--- Material supplied ---

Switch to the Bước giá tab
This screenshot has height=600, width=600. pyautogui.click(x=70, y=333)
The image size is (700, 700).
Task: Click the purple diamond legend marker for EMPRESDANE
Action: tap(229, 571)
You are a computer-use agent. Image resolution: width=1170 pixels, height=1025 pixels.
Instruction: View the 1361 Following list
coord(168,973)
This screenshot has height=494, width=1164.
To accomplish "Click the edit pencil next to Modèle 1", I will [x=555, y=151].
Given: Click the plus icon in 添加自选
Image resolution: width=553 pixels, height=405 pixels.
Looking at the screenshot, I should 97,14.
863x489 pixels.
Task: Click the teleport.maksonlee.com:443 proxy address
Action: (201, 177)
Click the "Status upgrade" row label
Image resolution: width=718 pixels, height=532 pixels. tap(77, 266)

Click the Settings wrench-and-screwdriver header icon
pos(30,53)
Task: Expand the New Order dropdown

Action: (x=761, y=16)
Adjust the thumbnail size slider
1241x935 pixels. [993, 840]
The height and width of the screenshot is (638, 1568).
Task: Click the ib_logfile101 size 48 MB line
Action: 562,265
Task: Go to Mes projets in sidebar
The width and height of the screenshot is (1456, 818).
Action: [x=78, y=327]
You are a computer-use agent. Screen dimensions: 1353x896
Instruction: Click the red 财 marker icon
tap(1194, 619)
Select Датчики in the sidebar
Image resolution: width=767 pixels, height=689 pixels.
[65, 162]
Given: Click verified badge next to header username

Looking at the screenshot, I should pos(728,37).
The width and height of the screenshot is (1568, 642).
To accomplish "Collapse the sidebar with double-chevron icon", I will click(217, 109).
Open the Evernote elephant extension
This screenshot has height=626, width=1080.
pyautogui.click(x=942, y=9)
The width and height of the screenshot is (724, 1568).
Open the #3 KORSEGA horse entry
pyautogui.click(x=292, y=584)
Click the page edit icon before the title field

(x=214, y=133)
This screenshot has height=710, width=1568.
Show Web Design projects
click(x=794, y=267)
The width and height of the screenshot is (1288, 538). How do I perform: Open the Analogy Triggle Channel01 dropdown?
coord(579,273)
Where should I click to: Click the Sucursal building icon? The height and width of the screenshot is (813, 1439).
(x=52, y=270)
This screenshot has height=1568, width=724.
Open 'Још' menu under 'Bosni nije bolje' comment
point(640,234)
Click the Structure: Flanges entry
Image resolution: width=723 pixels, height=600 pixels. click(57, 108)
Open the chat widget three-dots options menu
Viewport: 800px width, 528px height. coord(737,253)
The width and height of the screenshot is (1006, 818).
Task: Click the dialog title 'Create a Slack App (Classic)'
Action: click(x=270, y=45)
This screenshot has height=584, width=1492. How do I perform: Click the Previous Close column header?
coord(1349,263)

---

Work to complete – Each line of the data must be retyped exactly as written.

Your response –
Switch to the Bước giá tab
This screenshot has height=600, width=600. pyautogui.click(x=70, y=333)
The image size is (700, 700).
Task: Click the purple diamond legend marker for EMPRESDANE
Action: tap(229, 571)
You are a computer-use agent. Image resolution: width=1170 pixels, height=1025 pixels.
Instruction: View the 1361 Following list
coord(168,973)
This screenshot has height=494, width=1164.
To accomplish "Click the edit pencil next to Modèle 1", I will [x=555, y=151].
Given: Click the plus icon in 添加自选
Image resolution: width=553 pixels, height=405 pixels.
Looking at the screenshot, I should 97,14.
863x489 pixels.
Task: Click the teleport.maksonlee.com:443 proxy address
Action: (201, 177)
Click the "Status upgrade" row label
Image resolution: width=718 pixels, height=532 pixels. tap(77, 266)

Click the Settings wrench-and-screwdriver header icon
pos(30,53)
Task: Expand the New Order dropdown

Action: (x=761, y=16)
Adjust the thumbnail size slider
1241x935 pixels. [993, 840]
The height and width of the screenshot is (638, 1568).
Task: Click the ib_logfile101 size 48 MB line
Action: 562,265
Task: Go to Mes projets in sidebar
The width and height of the screenshot is (1456, 818).
Action: [x=78, y=327]
You are a computer-use agent. Screen dimensions: 1353x896
Instruction: Click the red 财 marker icon
tap(1194, 619)
Select Датчики in the sidebar
Image resolution: width=767 pixels, height=689 pixels.
[65, 162]
Given: Click verified badge next to header username

Looking at the screenshot, I should pos(728,37).
The width and height of the screenshot is (1568, 642).
To accomplish "Collapse the sidebar with double-chevron icon", I will click(217, 109).
Open the Evernote elephant extension
This screenshot has height=626, width=1080.
pyautogui.click(x=942, y=9)
The width and height of the screenshot is (724, 1568).
Open the #3 KORSEGA horse entry
pyautogui.click(x=292, y=584)
Click the page edit icon before the title field

(x=214, y=133)
This screenshot has height=710, width=1568.
Show Web Design projects
click(x=794, y=267)
The width and height of the screenshot is (1288, 538). How do I perform: Open the Analogy Triggle Channel01 dropdown?
coord(579,273)
Where should I click to: Click the Sucursal building icon? The height and width of the screenshot is (813, 1439).
(x=52, y=270)
This screenshot has height=1568, width=724.
Open 'Још' menu under 'Bosni nije bolje' comment
point(640,234)
Click the Structure: Flanges entry
Image resolution: width=723 pixels, height=600 pixels. click(57, 108)
Open the chat widget three-dots options menu
Viewport: 800px width, 528px height. coord(737,253)
The width and height of the screenshot is (1006, 818).
Task: Click the dialog title 'Create a Slack App (Classic)'
Action: click(x=270, y=45)
This screenshot has height=584, width=1492. How do I perform: Click the Previous Close column header?
coord(1349,263)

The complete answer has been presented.